Kepala jaksa penuntut pengadilan PBB, Serge Brammertz, mengatakan putusan itu “harus dihormati, bahkan jika hasilnya tidak memuaskan.”
Kabuga, yang ditangkap di Prancis pada tahun 2020 setelah bertahun-tahun sebagai buron keadilan, dituduh mendorong dan membiayai pembunuhan massal minoritas Tutsi di Rwanda. Persidangannya terjadi hampir tiga dekade setelah pembantaian 100 hari yang menewaskan 800.000 orang.
Kabuga mengaku tidak bersalah atas tuduhan termasuk genosida dan penganiayaan.
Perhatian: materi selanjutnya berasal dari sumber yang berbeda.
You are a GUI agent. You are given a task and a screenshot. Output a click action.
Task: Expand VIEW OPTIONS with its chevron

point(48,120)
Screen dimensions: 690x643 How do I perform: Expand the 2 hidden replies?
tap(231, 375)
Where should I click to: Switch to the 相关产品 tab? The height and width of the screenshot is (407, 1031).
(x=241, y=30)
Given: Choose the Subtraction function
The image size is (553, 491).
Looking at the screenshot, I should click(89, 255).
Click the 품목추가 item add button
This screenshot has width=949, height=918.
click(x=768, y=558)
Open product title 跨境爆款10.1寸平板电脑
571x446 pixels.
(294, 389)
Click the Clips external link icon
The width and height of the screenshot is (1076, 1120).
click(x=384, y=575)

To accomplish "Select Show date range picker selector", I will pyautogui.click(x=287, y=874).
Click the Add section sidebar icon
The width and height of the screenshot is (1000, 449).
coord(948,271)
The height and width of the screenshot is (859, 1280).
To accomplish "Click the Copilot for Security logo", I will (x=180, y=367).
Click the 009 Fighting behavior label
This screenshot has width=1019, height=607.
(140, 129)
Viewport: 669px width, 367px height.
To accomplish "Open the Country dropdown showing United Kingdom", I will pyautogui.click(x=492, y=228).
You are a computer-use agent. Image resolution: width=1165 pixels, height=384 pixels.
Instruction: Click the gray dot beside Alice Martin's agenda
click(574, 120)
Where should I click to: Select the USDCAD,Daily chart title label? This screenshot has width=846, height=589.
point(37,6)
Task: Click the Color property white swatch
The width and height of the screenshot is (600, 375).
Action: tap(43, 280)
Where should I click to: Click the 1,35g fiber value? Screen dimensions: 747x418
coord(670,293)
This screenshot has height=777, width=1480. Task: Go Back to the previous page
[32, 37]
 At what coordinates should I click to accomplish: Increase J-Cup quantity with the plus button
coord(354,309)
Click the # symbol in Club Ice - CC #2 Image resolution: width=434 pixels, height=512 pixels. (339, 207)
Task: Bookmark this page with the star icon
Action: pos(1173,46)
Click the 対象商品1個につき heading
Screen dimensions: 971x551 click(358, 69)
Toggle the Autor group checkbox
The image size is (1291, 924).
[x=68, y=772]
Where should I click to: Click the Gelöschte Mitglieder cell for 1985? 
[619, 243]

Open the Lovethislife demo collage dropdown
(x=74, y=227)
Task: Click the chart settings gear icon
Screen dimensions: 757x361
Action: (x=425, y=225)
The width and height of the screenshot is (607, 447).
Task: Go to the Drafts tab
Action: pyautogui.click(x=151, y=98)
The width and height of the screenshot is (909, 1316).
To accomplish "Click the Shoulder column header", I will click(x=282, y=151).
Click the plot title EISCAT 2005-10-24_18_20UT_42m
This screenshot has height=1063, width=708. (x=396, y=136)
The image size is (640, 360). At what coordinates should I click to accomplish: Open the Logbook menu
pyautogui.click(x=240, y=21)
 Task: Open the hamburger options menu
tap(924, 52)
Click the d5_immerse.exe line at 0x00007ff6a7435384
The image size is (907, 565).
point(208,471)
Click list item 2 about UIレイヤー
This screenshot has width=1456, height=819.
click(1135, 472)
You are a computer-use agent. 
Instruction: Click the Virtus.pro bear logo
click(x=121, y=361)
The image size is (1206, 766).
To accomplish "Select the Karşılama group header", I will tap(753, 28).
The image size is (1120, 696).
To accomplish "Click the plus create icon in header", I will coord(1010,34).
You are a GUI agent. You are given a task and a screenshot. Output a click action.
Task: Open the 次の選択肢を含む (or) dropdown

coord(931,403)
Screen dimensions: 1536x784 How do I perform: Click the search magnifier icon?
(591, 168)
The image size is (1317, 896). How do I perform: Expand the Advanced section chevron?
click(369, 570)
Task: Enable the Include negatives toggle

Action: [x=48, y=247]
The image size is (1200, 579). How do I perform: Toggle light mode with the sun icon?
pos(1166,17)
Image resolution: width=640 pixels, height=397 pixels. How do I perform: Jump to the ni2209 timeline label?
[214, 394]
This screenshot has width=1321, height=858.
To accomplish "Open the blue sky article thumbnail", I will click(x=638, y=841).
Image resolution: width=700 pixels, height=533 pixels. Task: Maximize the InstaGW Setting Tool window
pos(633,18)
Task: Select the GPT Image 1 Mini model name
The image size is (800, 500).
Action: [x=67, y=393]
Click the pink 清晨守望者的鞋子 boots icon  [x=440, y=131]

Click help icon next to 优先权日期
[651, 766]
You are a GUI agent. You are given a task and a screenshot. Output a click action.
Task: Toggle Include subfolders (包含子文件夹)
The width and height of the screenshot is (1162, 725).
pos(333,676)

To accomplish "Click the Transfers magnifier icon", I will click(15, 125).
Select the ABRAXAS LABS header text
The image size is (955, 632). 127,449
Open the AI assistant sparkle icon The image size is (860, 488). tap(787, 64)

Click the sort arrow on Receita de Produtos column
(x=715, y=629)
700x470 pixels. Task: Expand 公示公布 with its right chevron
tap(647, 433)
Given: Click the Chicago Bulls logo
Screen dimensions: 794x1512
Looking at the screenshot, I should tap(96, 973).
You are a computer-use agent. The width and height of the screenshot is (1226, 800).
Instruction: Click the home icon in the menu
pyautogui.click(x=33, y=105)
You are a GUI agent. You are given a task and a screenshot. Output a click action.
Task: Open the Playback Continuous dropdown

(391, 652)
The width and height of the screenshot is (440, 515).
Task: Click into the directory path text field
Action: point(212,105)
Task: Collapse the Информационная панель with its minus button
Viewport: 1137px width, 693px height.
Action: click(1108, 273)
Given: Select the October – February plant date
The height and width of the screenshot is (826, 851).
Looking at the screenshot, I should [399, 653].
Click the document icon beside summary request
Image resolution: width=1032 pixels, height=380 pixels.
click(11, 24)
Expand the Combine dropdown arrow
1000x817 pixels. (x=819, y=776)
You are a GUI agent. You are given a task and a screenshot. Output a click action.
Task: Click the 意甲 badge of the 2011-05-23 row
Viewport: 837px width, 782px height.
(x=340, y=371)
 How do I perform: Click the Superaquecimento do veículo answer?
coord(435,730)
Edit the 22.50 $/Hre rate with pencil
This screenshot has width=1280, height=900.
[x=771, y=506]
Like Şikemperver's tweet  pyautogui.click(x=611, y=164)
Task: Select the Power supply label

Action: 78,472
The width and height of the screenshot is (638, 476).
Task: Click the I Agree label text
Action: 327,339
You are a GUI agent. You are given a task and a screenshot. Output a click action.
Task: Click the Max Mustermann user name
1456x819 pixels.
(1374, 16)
Dia tetap ditahan di unit penahanan PBB di Den Haag, tetapi bisa dibebaskan sebagai akibat dari putusan hari Senin.
“Saya pikir dunia tidak berarti baik bagi kita. Yang penting bagi kami para penyintas setelah penangkapan Kabuga adalah setidaknya keadilan,” kata Francine Uwamariya, seorang penyintas genosida, yang mengatakan bahwa dia kehilangan seluruh keluarganya di tangan anak buah Kabuga.
“Begini, persidangan seharusnya dilanjutkan bahkan tanpa Kabuga. Dia adalah perencana dan penyandang dana genosida. Pengadilan tampaknya berpihak pada si pembunuh, padahal seharusnya netral,” kata Uwamariya.
Sentimen Uwamariya digaungkan oleh Naphatal Ahishakiye, penyintas genosida lainnya dan sekretaris eksekutif Ibuka, organisasi penyintas Rwanda, yang mengatakan ada cukup bukti untuk menghukum Kabuga.
“Sangat mengganggu bagi para penyintas, yang akan melihat Kabuga berjalan bebas. Keadilan harus dirasakan oleh mereka yang dirugikan,” kata Ahishakiye.
Ibuka telah mengajukan kasus terhadap Kabuga di Kigali, meminta izin pengadilan untuk menjual semua properti Kabuga untuk mendanai reparasi dan membantu penyintas.
Brammertz menyatakan solidaritas dengan para korban dan penyintas genosida. “Mereka telah mempertahankan keyakinan mereka pada proses peradilan selama tiga dekade terakhir. Saya tahu bahwa hasil ini akan menyusahkan dan mengecilkan hati mereka,” katanya.
“Setelah mengunjungi Rwanda baru-baru ini, saya mendengar dengan sangat jelas betapa pentingnya persidangan ini diselesaikan.”
Brammertz mengatakan bahwa tim jaksa penuntutnya akan terus membantu Rwanda dan negara-negara lain mencari pertanggungjawaban atas kejahatan genosida dan menunjuk pada penangkapan buronan lain pada bulan Mei, Fulgence Kayishema, sebagai contoh tersangka masih bisa menghadapi keadilan.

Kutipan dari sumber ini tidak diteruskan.